Publishers Weekly Reviews
Investigative reporter Balko and former criminal defense lawyer Carrington offer a clear and shocking portrait of the structural failings of the U.S. criminal justice system in this account of two medical professionals—Steven Hayne, Mississippi's "former de facto medical examiner," and his friend Michael West, a forensic dentist—who, in turn, built successful careers off of a broken system. The book focuses on the doctors' roles in the trials of Kennedy Brewer and Levon Brooks, who were both wrongly convicted of crimes involving the sexual assault and murder of minors in the 1990s (both men were exonerated in 2007).
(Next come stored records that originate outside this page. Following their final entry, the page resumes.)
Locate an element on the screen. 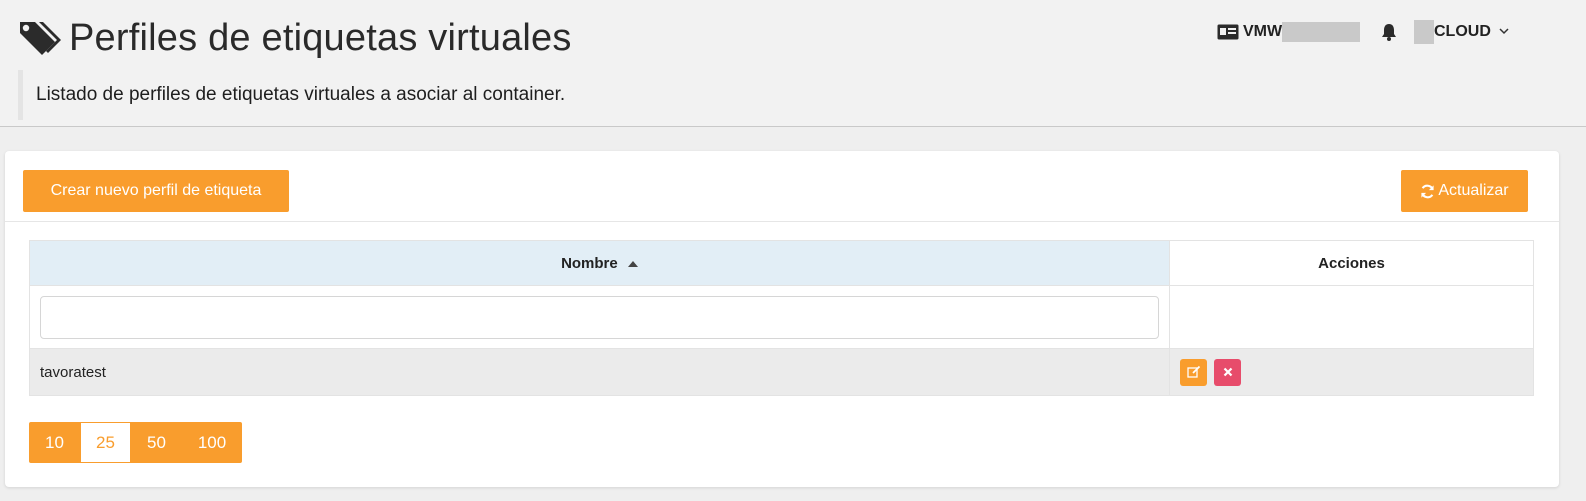 This screenshot has width=1586, height=501. filter-cell-actions is located at coordinates (1352, 317).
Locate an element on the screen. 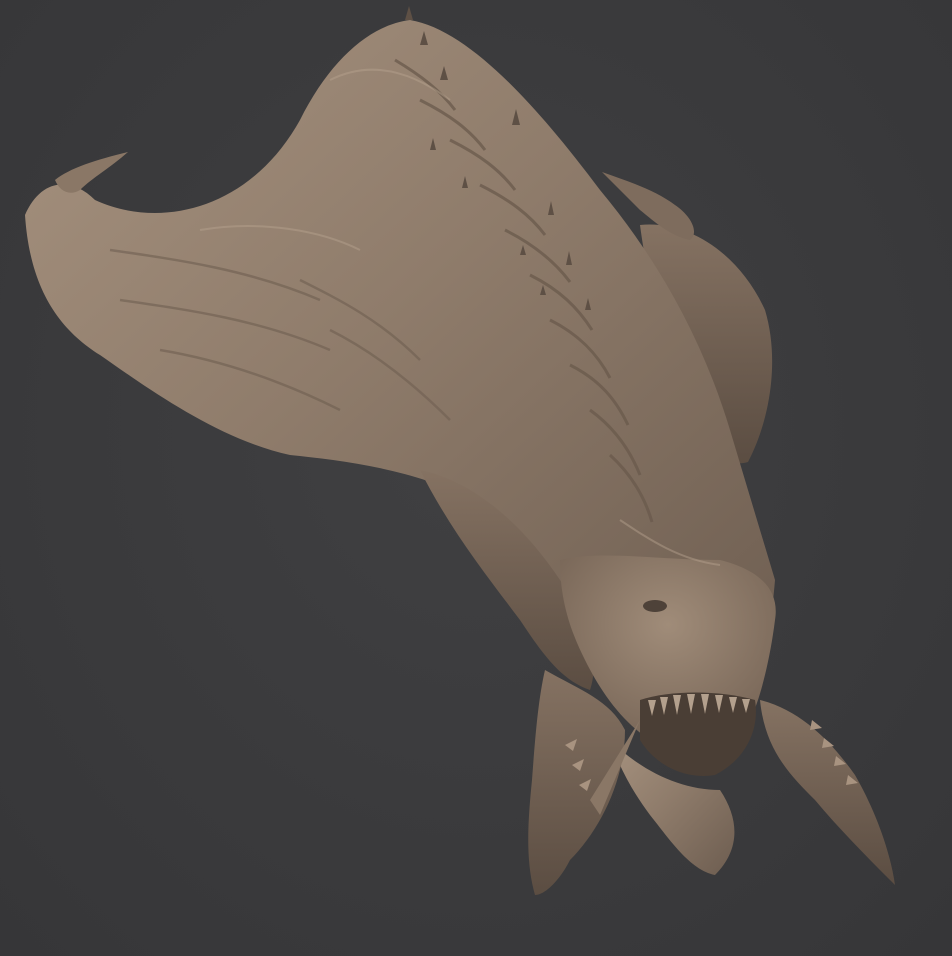  right-mandible is located at coordinates (828, 792).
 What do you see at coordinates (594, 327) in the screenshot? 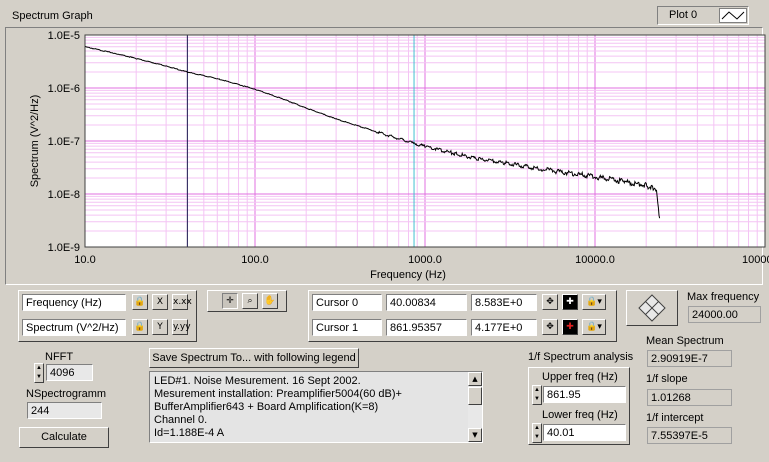
I see `cursor-1-lock-icon: 🔒▾` at bounding box center [594, 327].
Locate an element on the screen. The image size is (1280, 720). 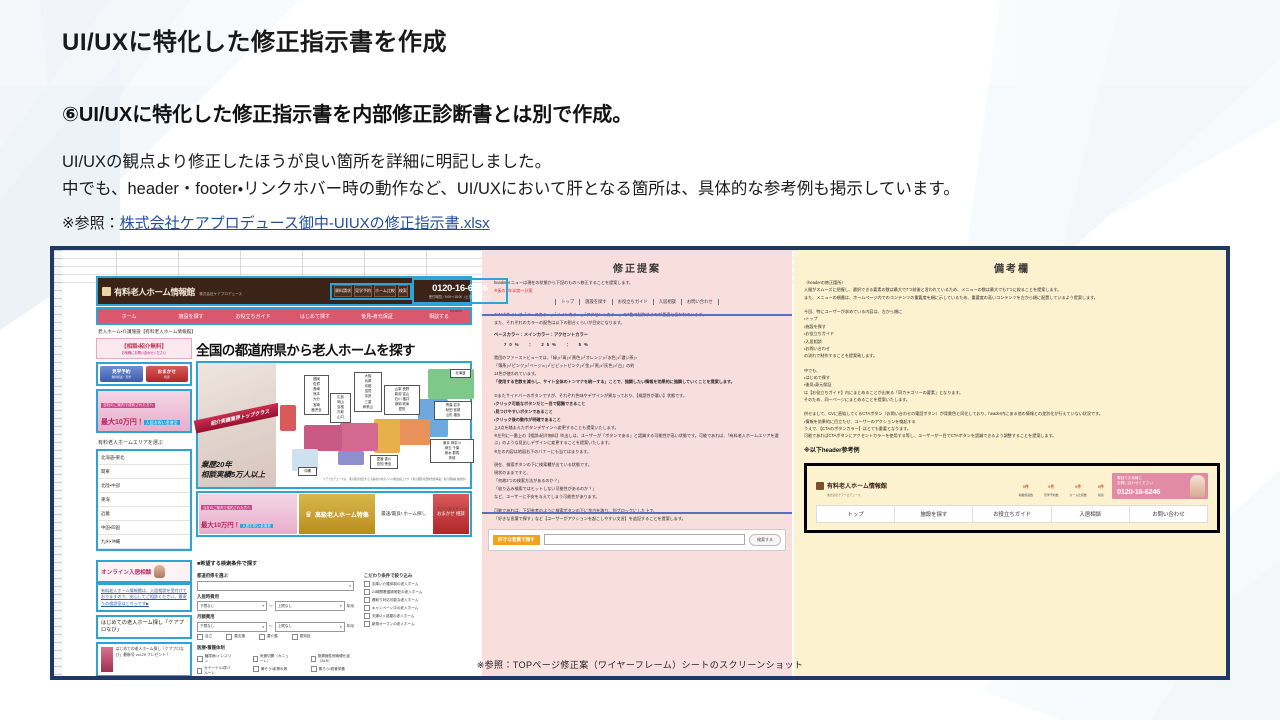
area-item-6: 九州・沖縄 is located at coordinates (144, 542).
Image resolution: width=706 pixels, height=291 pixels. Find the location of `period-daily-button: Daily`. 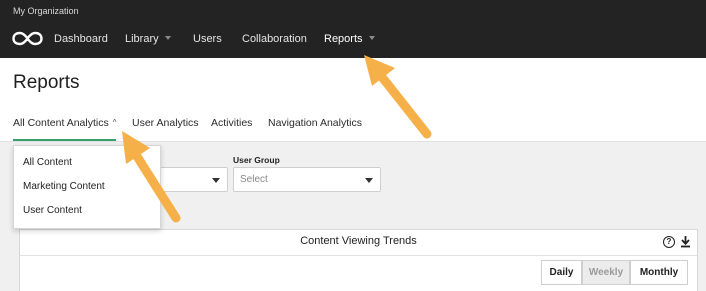

period-daily-button: Daily is located at coordinates (562, 272).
The authors methodically dissect the doctors' testimonies in the trials of the two men and point to major flaws; such as when, during Brooks's trial, Hayne asserted that marks on the corpse were definitely human bite marks, despite the condition of the body, which had been submerged in water and was badly decomposed. The authors make clear that these two false convictions resulted from the willingness of Mississippi authorities to overlook legitimate questions about the quality of Hayne's and West's work; for example, Hayne, who performed 80% of the state's autopsies for more than two decades, once wrote that he had removed the uterus and ovaries from a male cadaver. This eminently readable book builds a hard-to-ignore case for comprehensive criminal justice reform.